Se le despertó inmediatamente la curiosidad, extrajo una delgada piqueta de metal del forro de una de sus maletas Vuiton, y al cabo de unos pocos minutos de pruebas logró extraer el objeto que había sentido. Se trataba de un micrófono en miniatura sujeto a un cable que parecía extenderse por detrás de la cama. Bond contempló pensativamente el aparato y volvió a dejarlo en el lugar oculto donde estaba. Si había estado encendido habría quedado registrado el sonido de su prueba, y quien estuviera escuchando supondría que el micrófono había sido descubierto. Se preguntó si a Hugo Drax le gustaba escuchar a las personas mientras dormían o si había más razones voyeuristicas que explicaran la presencia del micrófono. Quizás era el acompañamiento de alguna cámara oculta situada en la pared opuesta. Fuera cual fuese la explicación, esto hizo que Bond se sintiera más ávido que nunca de encontrarse frente a frente con su anfitrión.

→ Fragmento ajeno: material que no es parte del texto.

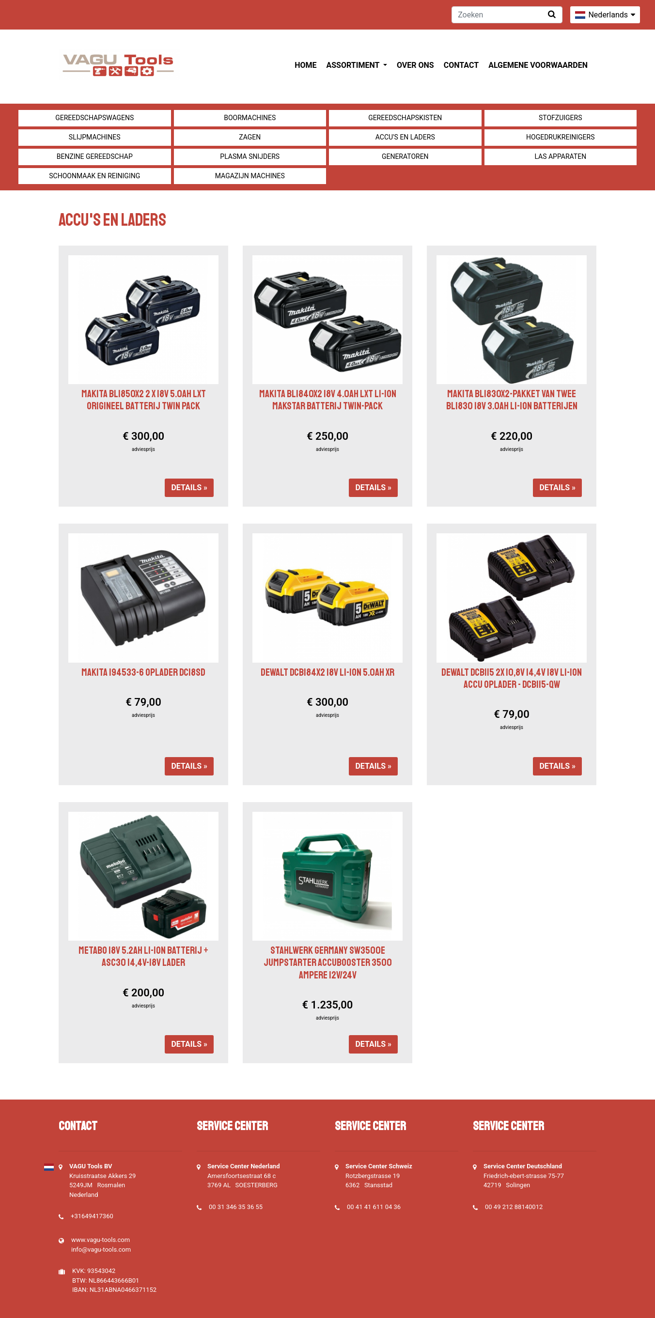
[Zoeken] (507, 14)
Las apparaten (560, 156)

Hacía ya varios minutos que Bond examinaba el contenido de la habitación, sin encontrar nada, cuando oyó una discreta llamada en la puerta. La abrió, encontrándose frente a un hombre de pelo agrisado con una expresión de conocimiento sin ser pretenciosa, deferente sin ser humilde y digna sin ser patricia. Llevaba pantalones negros, un frac también negro y un chaleco gris oscuro con rayas horizontales. La corbata estaba anudada a mano. Únicamente podía ser el mayordomo de Drax.

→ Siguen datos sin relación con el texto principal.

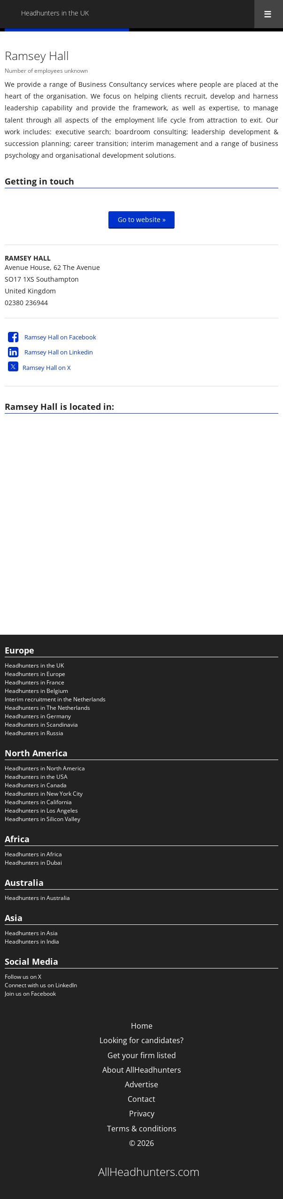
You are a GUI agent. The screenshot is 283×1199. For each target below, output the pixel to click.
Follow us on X (23, 977)
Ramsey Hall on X (47, 367)
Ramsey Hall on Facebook (60, 337)
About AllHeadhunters (141, 1070)
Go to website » (142, 219)
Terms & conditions (141, 1128)
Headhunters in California (38, 802)
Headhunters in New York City (44, 794)
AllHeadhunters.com (148, 1172)
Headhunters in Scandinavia (41, 725)
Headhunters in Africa (33, 854)
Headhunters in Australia (37, 898)
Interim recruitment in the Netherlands (55, 699)
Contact (141, 1099)
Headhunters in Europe (35, 674)
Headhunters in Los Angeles (41, 811)
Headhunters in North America (45, 768)
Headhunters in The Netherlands (47, 708)
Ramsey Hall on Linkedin (58, 352)
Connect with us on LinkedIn (41, 985)
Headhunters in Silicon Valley (42, 819)
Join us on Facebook (30, 994)
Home (142, 1026)
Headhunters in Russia (34, 733)
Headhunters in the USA (36, 777)
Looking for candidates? (141, 1040)
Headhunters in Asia (31, 933)
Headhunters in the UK (34, 665)
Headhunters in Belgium (36, 691)
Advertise (141, 1084)
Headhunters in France (34, 682)
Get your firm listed (141, 1055)
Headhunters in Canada (36, 785)
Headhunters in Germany (38, 716)
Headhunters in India (32, 941)
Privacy (141, 1113)
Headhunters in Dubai (33, 863)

—Me llamo Cavendish, señor. Mr Drax le está esperando en su despacho.

Bond asintió con un gesto y siguió al mayordomo por el pasillo. Cavendish le mostró el camino a lo largo del ancho pasillo, bajando después por una escalera distinta pero no menos imponente que aquella por la que Bond había subido. El sonido de alguien interpretando un vals de Chopin flotó en el aire hasta encontrarse con ellos. Bond se preguntó quién sería el pianista. La técnica era casi impecable. Sólo dejaba algo que desear en la cuestión de la expresión. Se percibía una cierta actitud de reserva, una incapacidad para rendirse por completo al liberado espíritu de la música.

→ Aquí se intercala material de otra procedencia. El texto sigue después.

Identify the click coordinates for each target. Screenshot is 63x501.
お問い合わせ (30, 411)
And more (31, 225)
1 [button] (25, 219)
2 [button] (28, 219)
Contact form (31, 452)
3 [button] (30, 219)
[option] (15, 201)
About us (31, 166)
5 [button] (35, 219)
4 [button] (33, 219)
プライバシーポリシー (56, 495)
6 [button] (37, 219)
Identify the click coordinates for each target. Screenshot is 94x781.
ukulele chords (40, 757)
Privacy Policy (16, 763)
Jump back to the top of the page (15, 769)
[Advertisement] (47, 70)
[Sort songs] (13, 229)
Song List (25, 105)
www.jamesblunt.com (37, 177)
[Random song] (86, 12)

Cavendish cruzó un vestíbulo y el sonido de la música se hizo más fuerte. Procedía de la habitación a la que ambos se acercaban y se detuvo dramáticamente un instante antes de que Cavendish abriera la puerta.

—Mr Bond, señor —anunció el mayordomo.

Bond entró en el momento en que una figura con barba se levantaba de su asiento ante un distante piano. La primera impresión que tuvo se relacionaba con el tamaño de la habitación. La palabra despacho le había sugerido algo relativamente pequeño y cómodo. Quizás era un residuo de sus días de escuela, pero había esperado encontrarse a alguien en una habitación pequeña cubierta de libros abiertos y haciendo algún tipo de trabajo. Una habitación que reflejara en algo la minada de asuntos y negocios de un multimillonario. Los únicos libros que había en esta habitación eran los volúmenes con forro de cuero colocados en las estanterías que llegaban hasta el techo. En cuanto a la propia habitación, tenía el tamaño de una pequeña sala de conciertos, pero nada más pequeño habría estado en consonancia con el hombre que ahora avanzaba lentamente por entre los muebles antiguos.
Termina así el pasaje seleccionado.